(Selection)
....................

Christopher Polhem anticipating the Industrial Revolution

Christopher Polhem (1661 – 1751)

Christopher Polhem (1661 – 1751), portrait by Johan Henrik Scheffel, 1741

On December 18, 1661, Swedish scientist, inventor, and industrialist Christopher Polhem was born. He made significant contributions to the economic and industrial development of Sweden, particularly mining. He notable introduced a division of labour among manufacturing tasks, centuries before the production line methods pioneered by Henry Ford.

Christopher Polhem – Early Years

Christopher Polhem was the son of Christina Eriksdotter Schening from Vadstena, Sweden, and Wulf Christopher Polhammar, a German merchant who immigrated to Visby. As a seven year old, Polhammar was orphaned. The mother soon remarried with Jöran Silcker. Polhammar was put in Visby school when the family could not afford to pay private tuition and as early as 1671 he was forced to cancel his studies. Christopher Polhammar then had to move to an uncle Hans Adam Polhammar in Stockholm. When his uncle also died in 1673, he was taken care of by Mattias Biörenklous widow Margareta Wallenstedt and came to work as a printer and joined her farms Vansta manor in Ösmo and Kungshamn farm.

....................

(Stored records)
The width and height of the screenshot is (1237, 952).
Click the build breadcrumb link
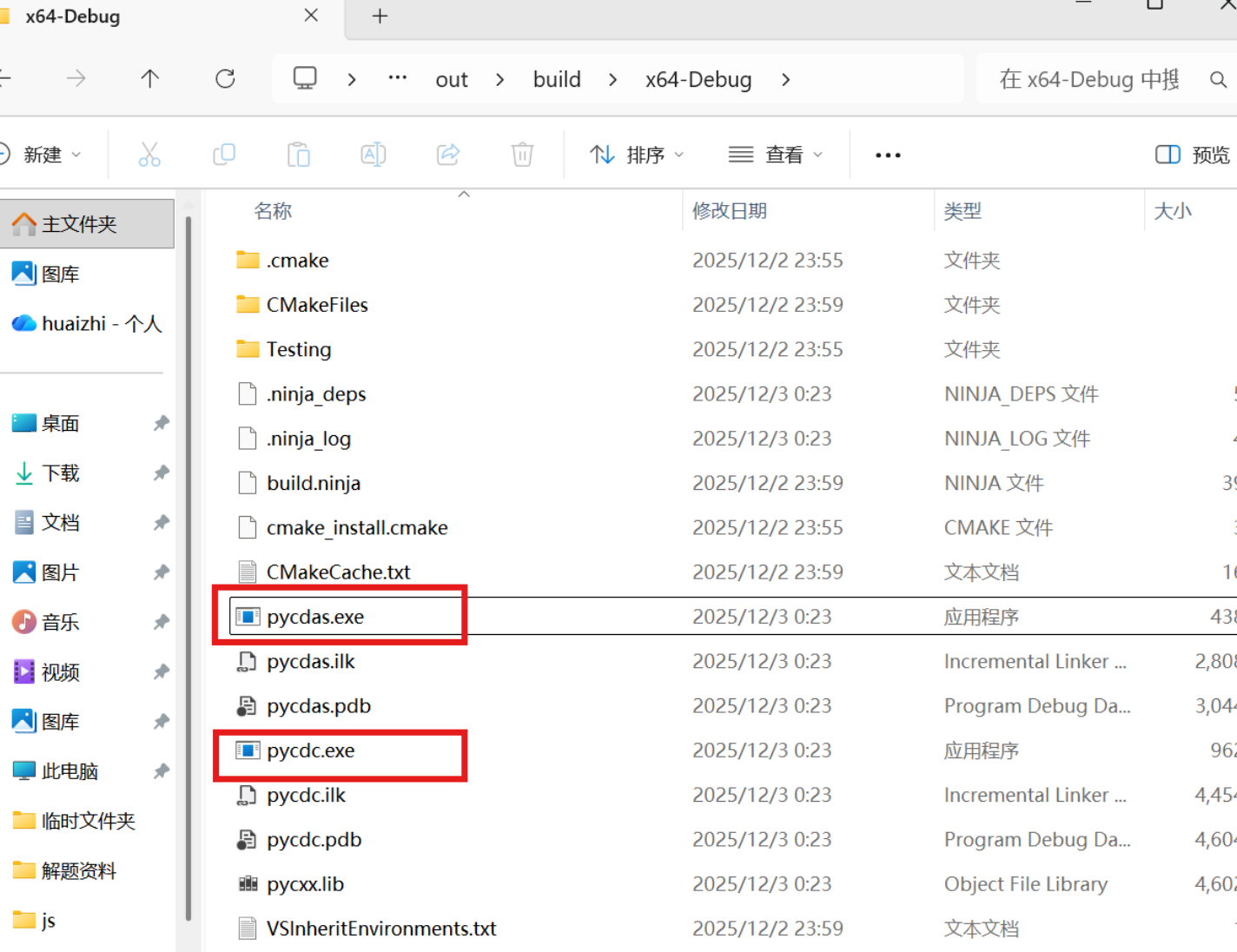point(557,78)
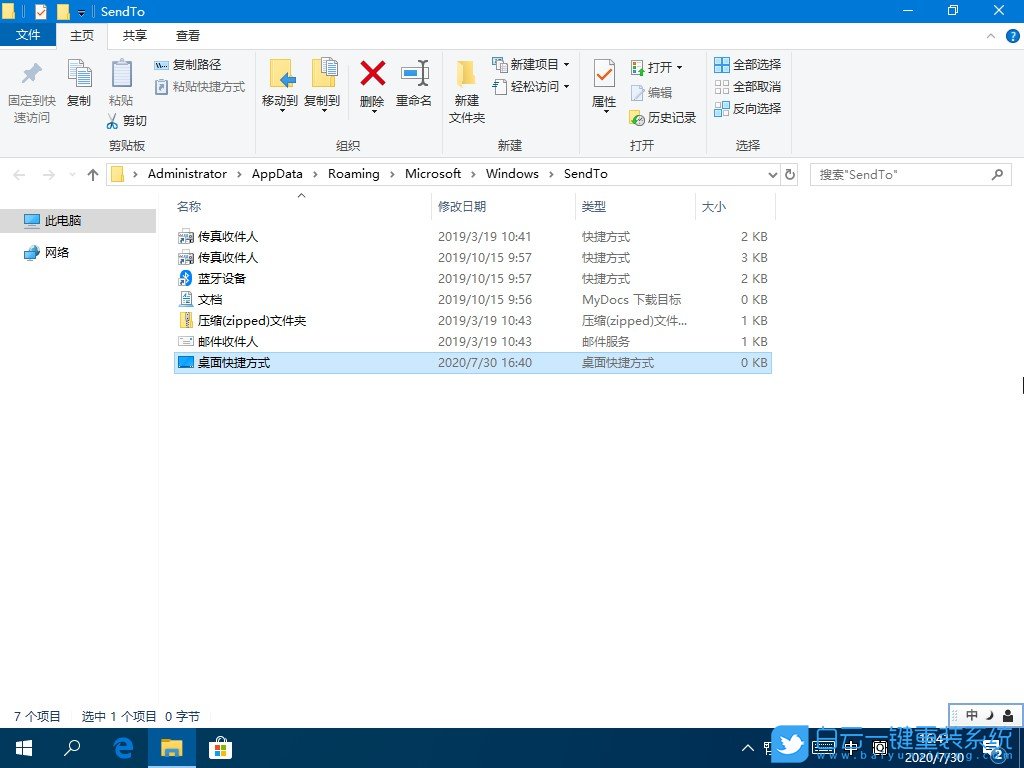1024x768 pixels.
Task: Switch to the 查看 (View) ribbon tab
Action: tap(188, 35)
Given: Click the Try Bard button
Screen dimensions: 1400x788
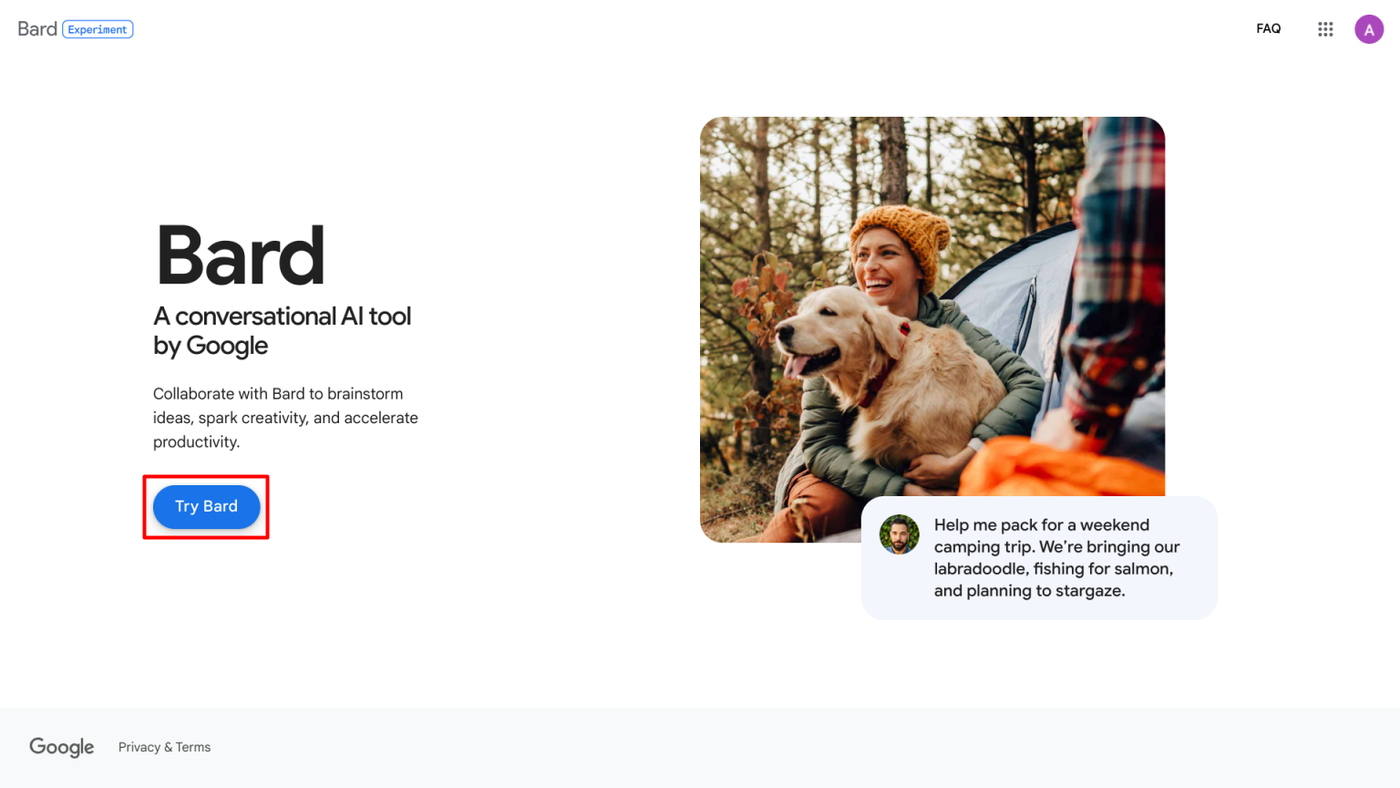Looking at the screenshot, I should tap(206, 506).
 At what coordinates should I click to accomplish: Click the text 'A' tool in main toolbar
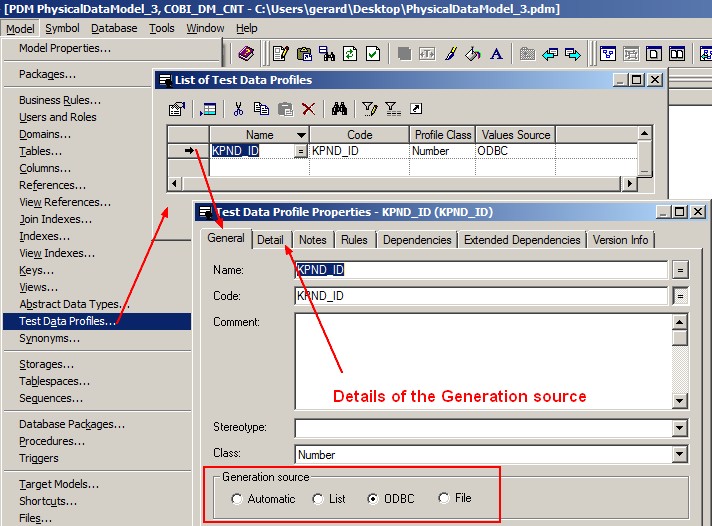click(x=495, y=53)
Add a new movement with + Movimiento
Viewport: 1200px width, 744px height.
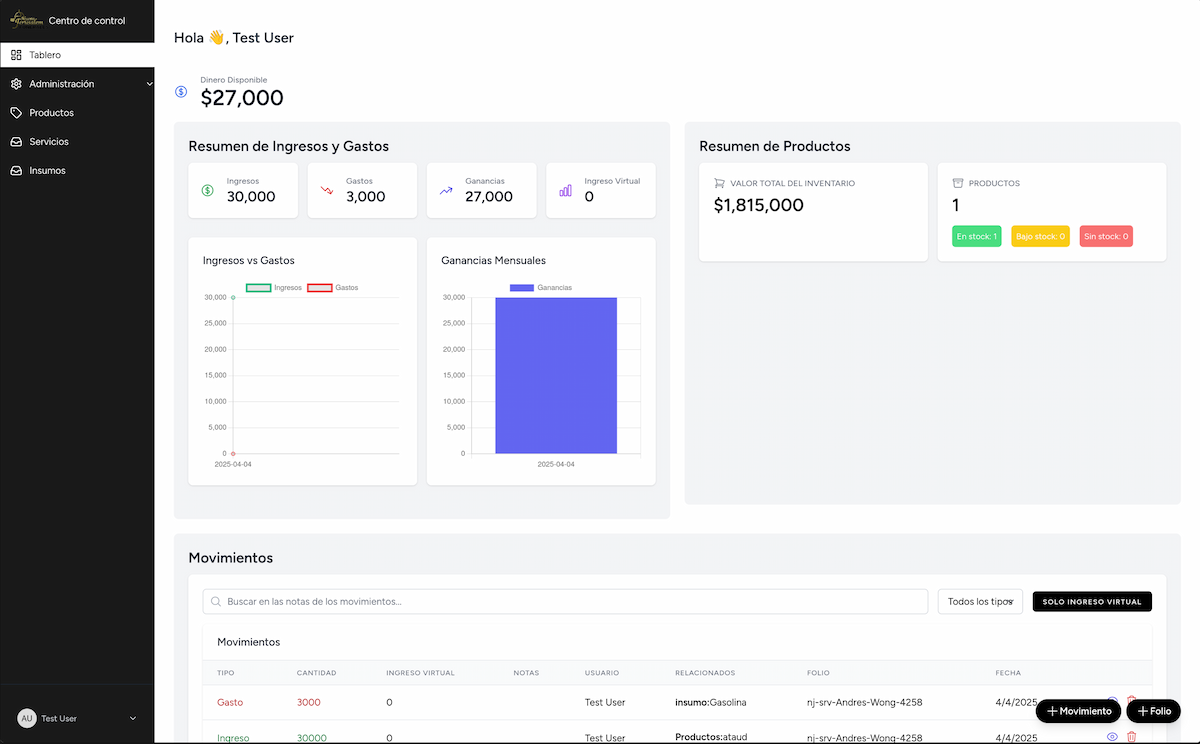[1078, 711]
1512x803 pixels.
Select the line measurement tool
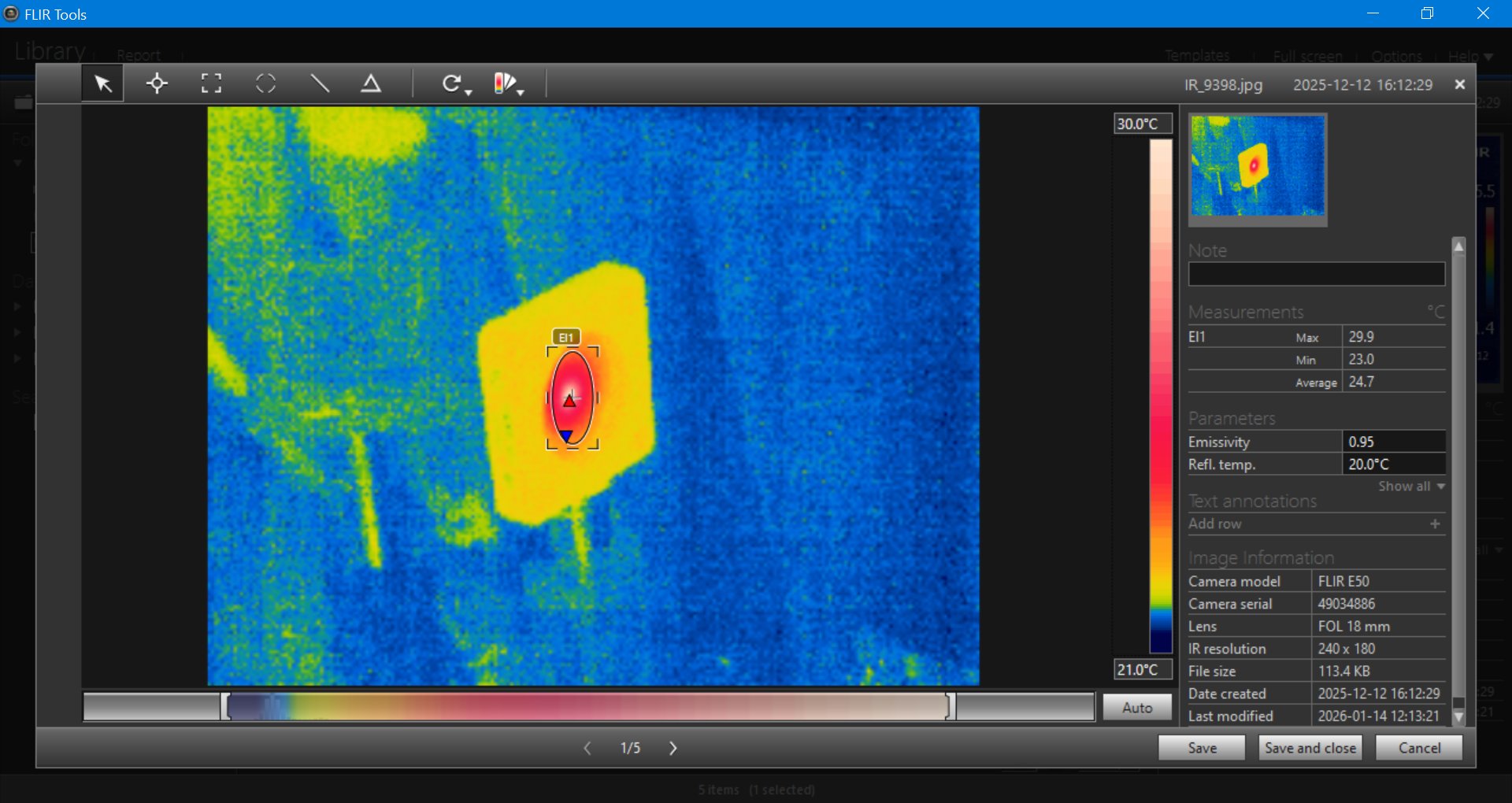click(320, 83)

....................

Answer these questions from the Christopher Polhem text:
(a) On what date was Polhem born?
(b) Where did his father, a German merchant, immigrate to?
(c) In what year did his uncle Hans Adam Polhammar die?
The records have no connection to the text about Christopher Polhem.

(a) December 18, 1661
(b) Visby
(c) 1673